Not to be outdone however, Ghent, Kentucky also had a couple ramps here directly across from Vevay and one of them looked to extend down from a stop light.  I guessed it to be public.  Not sure about the other one…  There’s also another industrial plant in the distance here, but I’ll wait until next time to explore that area.  Given the wind conditions I felt it best to begin starting back at this point. 


I did pass another towboat (the Gail Ann) on my return and also got in the aforementioned Indian Creek.




Would I meet some more interesting people back at the Point Park ramp in Carrollton like I did last time?  No, but I did catch another set of barges being pushed upriver in the semi darkness.  It was a pleasant scene which was witnessed by quite a few passers by in their vehicles.  Carrollton really is a great place to visit.  It’s just so darned peaceful out here!




(Alas, as I complete this journal on November 9, I find that both the weather and the length of the days have become such that this will have to be my last paddling trip of the year.  Should fate and finances allow me to continue, I’ll look forward to doing more of the Ohio in 2011.  So far I’ve gone a little over 60 of the Ohio’s 980 miles, so it’ll probably take me another couple years to finish.  My goal is to begin paddling more sections once the spring rains have settled out next year – possibly in May or June – and then continue paddling through next October. 

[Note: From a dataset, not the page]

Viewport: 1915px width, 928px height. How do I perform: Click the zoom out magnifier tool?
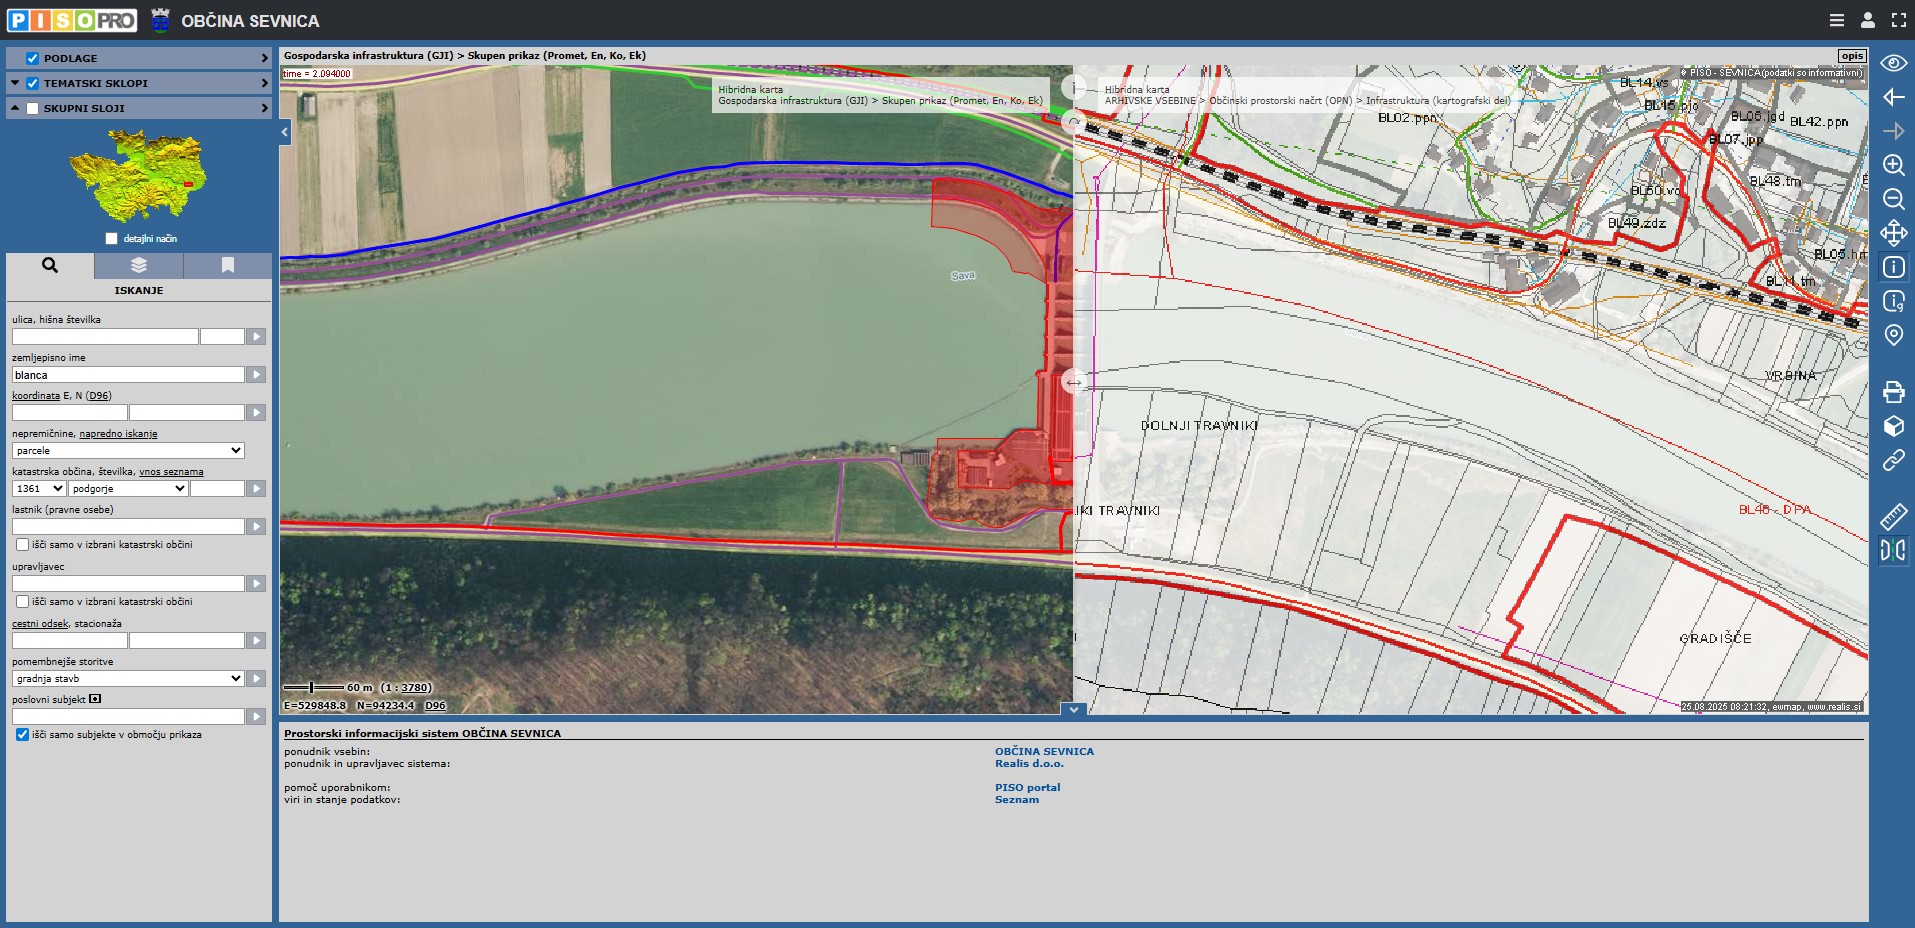pyautogui.click(x=1893, y=199)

As I see it, I’ve got at least 5 good months (June, July, August, September and October) to paddle; then figuring that there are about 4 weeks per month that’s 20 total weeks.  At 2 -3 trips per week, that means I’d get about 50 trips in.  8 – 10 miles per trip, and I’m left with the conclusion that I might be able to get 400 – 500 miles on the Ohio next year and another 400 – 500 the next.  We’ll see what happens…)




Carrollton is directly accessible from Louisville or Cincinnati via Interstate 71.  Just take the KY227 exit and head north.  Then, once you hit the dead-end you'll take a left on US42.  The park with the ramp ( Point Park) will be on the far side of town on the right just before you go over a bridge.  You'll see a sign for it.


Scenic Drive from Lexington:


As far as what I did from Lexington, I first went to Frankfort and then headed north on US127.  Then, just past Monterrey, Kentucky I took a left onto KY355 and followed it and the signs to the General Butler State Park (they indicate that it’s 25 miles up ahead) in Carrollton.  The farms in here will stun you in the fall with their beauty, and you’ll also go through the communities of Gratz and Fairview (you can stop at the News Café in Gratz or the Fairview Restaurant in Fairview if you’re hungry).